RECORD LIST »
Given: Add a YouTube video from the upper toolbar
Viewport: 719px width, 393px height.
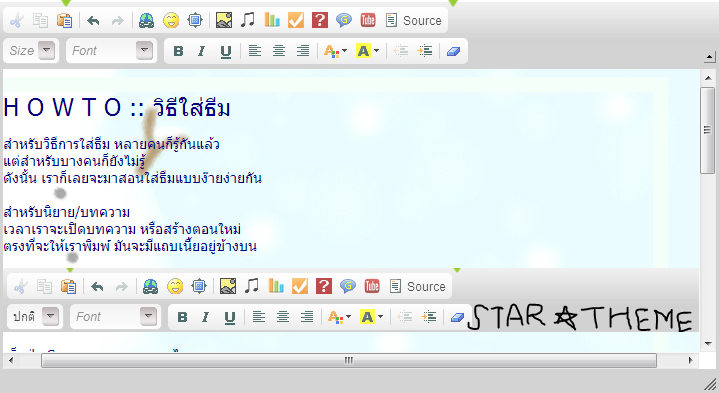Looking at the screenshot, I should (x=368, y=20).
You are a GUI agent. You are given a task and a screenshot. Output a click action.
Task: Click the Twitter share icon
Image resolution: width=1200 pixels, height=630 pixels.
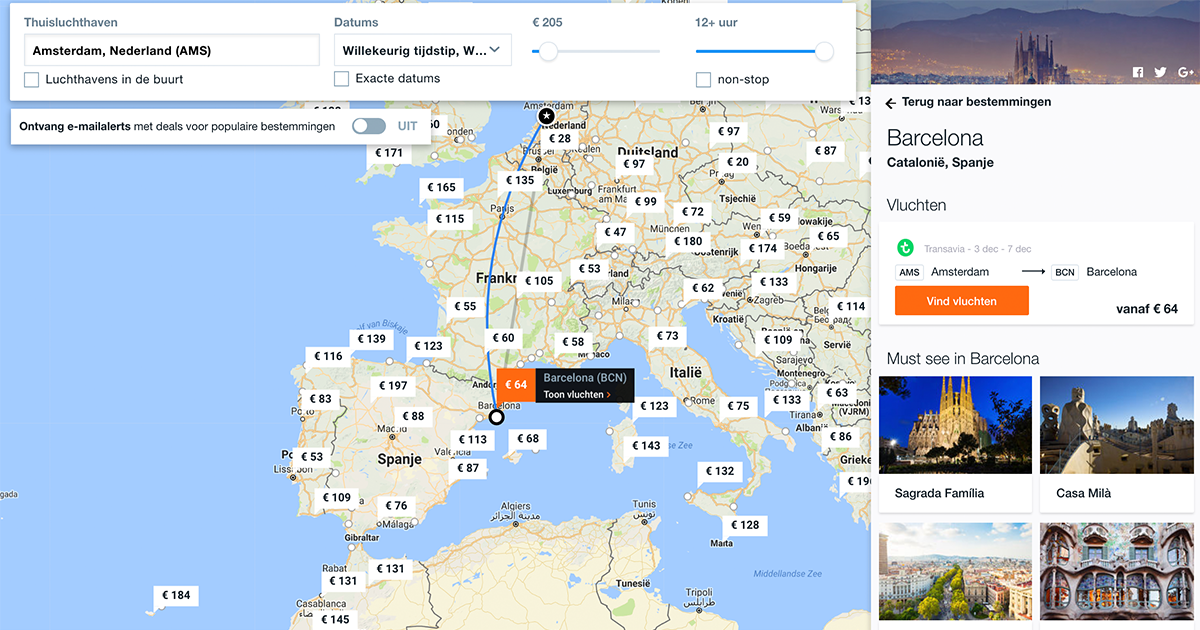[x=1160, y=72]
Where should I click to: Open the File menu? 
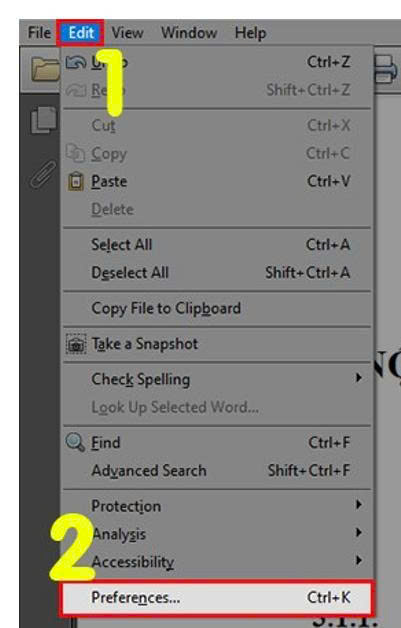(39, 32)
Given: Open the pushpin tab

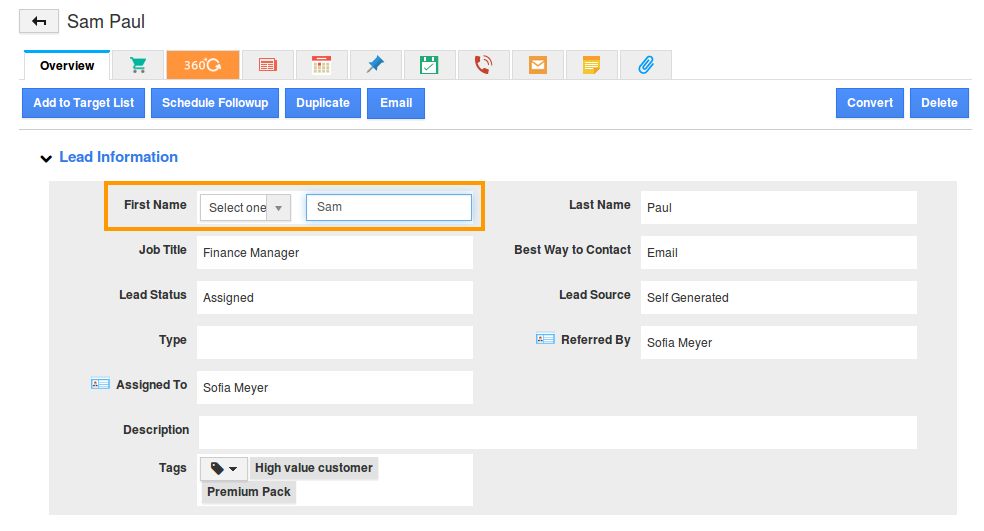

TASK PROMPT » Write out the records again, changing every "Open" to "Select" and keeping all else unchanged, but leave out the pictures.

RESPONSE »
Given: Add a YouTube video from the upper toolbar
Viewport: 719px width, 393px height.
Looking at the screenshot, I should (x=368, y=20).
You are a GUI agent. You are given a task and a screenshot. Output a click action.
Task: Click the Twitter share icon
Image resolution: width=1200 pixels, height=630 pixels.
[x=1160, y=72]
Where should I click to: Select the File menu? 
(39, 32)
Given: Select the pushpin tab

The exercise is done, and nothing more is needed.